La mejor defensa del vendedor es llegar al proceso con los deberes hechos
Las ventas que mejor se defienden no son necesariamente las que tienen menos riesgos. Son, muchas veces, las que llegan al proceso habiendo identificado antes cuáles son sus puntos sensibles.
Eso permite hacer algo muy simple, pero muy valioso: separar lo que puede corregirse, lo que puede explicarse y lo que habrá que asumir como parte del perímetro real de la operación. En otras palabras, permite gestionar el riesgo antes de que el riesgo gestione la negociación.
Ahí está el verdadero sentido de revisar la fiscalidad antes de vender. No en fabricar una perfección artificial, sino en no dejar el relato de tus propios riesgos en manos del comprador.
Porque cuando el comprador detecta antes que tú los problemas de tu estructura o de tu histórico fiscal, la operación cambia de tono. Ya no se negocia solo el valor del negocio. Se negocia también la debilidad del vendedor.
En empresas familiares o con varios socios, llegar tarde se paga más
Este problema se multiplica cuando la compañía tiene varios socios o cuando existe una estructura familiar detrás.
En esos casos, la venta rara vez tiene una lectura única. Puede haber situaciones patrimoniales muy distintas, costes de adquisición diferentes, objetivos no siempre coincidentes y un efecto posterior de la venta que no afecta igual a todos. Lo que para uno es liquidez disponible, para otro puede ser un problema de reordenación patrimonial. Lo que para uno es una buena salida, para otro puede alterar un equilibrio que llevaba años funcionando.
Por eso, en este tipo de compañías, dejar la fiscalidad para el final no solo complica la venta. Complica también el día siguiente a la venta.
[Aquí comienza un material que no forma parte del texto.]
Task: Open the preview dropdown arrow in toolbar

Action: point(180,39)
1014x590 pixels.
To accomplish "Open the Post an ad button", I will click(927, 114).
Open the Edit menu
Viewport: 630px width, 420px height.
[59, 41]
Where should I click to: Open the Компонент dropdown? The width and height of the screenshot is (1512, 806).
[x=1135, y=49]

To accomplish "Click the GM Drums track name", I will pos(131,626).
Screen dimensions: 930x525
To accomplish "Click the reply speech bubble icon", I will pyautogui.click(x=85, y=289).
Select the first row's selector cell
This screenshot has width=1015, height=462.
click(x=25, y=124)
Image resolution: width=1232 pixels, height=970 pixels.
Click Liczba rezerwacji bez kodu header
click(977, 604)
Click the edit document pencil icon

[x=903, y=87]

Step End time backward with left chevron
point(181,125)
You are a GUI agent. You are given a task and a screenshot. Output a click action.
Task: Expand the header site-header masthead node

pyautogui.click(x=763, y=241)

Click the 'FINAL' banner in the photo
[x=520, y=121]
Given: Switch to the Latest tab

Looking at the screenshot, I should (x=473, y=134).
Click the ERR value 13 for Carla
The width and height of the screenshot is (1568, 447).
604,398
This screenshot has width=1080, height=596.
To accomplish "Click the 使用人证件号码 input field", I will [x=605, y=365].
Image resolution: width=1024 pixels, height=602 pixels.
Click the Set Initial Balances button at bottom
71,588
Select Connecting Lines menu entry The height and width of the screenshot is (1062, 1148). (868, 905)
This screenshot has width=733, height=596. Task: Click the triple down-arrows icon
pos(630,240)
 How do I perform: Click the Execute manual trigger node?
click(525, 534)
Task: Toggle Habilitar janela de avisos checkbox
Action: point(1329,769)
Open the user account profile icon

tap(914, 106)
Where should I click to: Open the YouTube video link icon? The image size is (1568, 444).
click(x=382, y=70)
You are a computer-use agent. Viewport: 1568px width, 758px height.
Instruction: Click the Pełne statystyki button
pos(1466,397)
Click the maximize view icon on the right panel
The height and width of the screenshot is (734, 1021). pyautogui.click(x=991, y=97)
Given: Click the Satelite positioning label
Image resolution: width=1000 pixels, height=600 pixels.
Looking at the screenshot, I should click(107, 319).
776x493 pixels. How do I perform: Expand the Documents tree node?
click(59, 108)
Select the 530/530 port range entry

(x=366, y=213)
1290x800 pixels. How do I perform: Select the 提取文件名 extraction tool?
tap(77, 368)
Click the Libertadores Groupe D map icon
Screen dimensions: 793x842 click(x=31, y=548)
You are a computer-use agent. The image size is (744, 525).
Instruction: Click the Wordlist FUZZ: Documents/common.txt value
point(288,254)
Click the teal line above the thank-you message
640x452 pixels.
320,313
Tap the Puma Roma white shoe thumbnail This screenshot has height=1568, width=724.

No se trata de saberlo todo antes. Se trata de no llegar tarde
Ese es, probablemente, el mejor resumen.
Antes de negociar una venta no siempre es posible cerrar toda la fiscalidad de la operación. Pero sí es perfectamente posible —y muy aconsejable— llegar al proceso con las cuestiones esenciales revisadas.
Saber quién vende. Saber qué puede venderse. Saber qué contingencias pueden aparecer. Saber dónde están los puntos débiles. Saber, en definitiva, qué parte del precio todavía es valor y qué parte puede convertirse en discusión.
En M&A, la fiscalidad rara vez protagoniza la primera conversación. Pero a menudo decide el tono de las siguientes.
Y cuando eso ocurre, la diferencia entre llegar preparado y llegar tarde suele medirse en dinero, en margen y en capacidad de defender la operación.
Porque el gran error fiscal de muchos empresarios no es pagar demasiado. Es empezar a revisar todo esto cuando ya no queda tiempo para negociar con ventaja.